Excerpted records.

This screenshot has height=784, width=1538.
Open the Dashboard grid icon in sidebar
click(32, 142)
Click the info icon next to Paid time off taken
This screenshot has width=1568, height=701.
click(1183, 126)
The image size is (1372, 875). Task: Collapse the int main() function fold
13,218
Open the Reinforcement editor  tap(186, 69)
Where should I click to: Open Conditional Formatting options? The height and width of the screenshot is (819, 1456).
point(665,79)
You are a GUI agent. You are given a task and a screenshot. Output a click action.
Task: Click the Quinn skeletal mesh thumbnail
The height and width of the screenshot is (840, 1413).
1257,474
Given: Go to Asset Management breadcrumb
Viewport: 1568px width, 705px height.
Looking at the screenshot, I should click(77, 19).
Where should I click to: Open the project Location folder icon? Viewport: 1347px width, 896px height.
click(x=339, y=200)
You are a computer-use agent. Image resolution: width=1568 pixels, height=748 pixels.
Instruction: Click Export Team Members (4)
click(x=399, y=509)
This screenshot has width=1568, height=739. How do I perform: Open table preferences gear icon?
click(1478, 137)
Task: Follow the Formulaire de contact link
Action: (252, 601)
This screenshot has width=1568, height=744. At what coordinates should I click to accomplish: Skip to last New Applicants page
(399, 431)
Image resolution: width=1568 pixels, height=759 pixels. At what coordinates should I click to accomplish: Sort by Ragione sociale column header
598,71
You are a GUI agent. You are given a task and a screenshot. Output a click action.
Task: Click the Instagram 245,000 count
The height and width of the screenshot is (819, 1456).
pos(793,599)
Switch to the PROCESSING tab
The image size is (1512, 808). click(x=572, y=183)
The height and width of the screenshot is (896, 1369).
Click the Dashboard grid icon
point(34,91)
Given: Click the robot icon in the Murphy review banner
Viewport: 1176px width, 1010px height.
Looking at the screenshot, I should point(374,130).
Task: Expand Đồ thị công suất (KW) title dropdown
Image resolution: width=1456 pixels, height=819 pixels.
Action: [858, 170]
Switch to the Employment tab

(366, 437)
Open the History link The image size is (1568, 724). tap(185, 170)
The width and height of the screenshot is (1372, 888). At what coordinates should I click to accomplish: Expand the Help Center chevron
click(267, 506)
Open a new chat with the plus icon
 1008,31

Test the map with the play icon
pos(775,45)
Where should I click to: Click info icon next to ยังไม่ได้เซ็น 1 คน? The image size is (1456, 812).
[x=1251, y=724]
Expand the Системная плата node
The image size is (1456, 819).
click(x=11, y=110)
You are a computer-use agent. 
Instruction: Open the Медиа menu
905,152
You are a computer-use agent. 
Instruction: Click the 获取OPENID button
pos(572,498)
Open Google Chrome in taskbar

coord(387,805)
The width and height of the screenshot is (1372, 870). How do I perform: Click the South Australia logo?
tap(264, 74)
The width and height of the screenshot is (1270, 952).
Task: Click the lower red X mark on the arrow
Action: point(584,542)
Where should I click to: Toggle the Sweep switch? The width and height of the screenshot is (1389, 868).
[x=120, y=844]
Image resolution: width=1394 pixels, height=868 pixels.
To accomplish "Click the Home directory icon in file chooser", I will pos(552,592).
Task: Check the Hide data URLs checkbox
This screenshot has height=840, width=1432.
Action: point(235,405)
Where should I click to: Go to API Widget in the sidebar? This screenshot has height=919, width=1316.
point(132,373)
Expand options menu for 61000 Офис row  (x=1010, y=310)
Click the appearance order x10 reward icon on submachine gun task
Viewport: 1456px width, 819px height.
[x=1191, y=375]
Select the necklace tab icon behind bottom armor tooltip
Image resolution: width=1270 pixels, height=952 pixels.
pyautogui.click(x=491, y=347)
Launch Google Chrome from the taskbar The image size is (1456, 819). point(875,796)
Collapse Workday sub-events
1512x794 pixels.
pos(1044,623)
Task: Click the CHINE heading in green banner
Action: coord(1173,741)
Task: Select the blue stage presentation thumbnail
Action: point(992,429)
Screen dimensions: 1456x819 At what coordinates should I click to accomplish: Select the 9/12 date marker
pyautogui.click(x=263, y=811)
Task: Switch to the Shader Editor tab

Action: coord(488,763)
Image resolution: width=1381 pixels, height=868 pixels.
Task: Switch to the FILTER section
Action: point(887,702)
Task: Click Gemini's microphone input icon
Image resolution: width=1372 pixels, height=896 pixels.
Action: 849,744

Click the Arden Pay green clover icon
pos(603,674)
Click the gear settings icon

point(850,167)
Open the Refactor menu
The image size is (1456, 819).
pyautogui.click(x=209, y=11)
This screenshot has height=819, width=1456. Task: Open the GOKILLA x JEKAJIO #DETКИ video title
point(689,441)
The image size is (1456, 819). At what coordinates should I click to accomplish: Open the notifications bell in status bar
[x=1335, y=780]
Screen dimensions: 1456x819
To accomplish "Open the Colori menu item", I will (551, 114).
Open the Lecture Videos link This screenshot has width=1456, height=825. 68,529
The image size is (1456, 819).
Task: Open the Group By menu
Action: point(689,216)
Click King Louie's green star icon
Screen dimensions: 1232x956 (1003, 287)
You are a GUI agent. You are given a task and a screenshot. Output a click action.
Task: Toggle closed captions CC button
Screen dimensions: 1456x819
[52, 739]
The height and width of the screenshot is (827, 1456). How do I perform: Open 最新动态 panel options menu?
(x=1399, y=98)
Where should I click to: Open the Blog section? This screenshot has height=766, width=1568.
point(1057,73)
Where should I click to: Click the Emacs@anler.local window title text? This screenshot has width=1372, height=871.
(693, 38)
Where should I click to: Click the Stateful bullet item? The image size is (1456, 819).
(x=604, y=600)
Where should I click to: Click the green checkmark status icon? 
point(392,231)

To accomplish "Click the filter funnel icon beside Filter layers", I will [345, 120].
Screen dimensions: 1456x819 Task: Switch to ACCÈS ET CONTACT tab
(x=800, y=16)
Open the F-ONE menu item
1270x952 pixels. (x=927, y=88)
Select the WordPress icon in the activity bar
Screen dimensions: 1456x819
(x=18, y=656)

Work item.
Pull every line containing "will" from the material above.

Finished task.
To accomplish "Click the Home directory icon in file chooser", I will pos(552,592).
To accomplish "Open the Colori menu item", I will (551, 114).
To accomplish "Click the filter funnel icon beside Filter layers", I will [345, 120].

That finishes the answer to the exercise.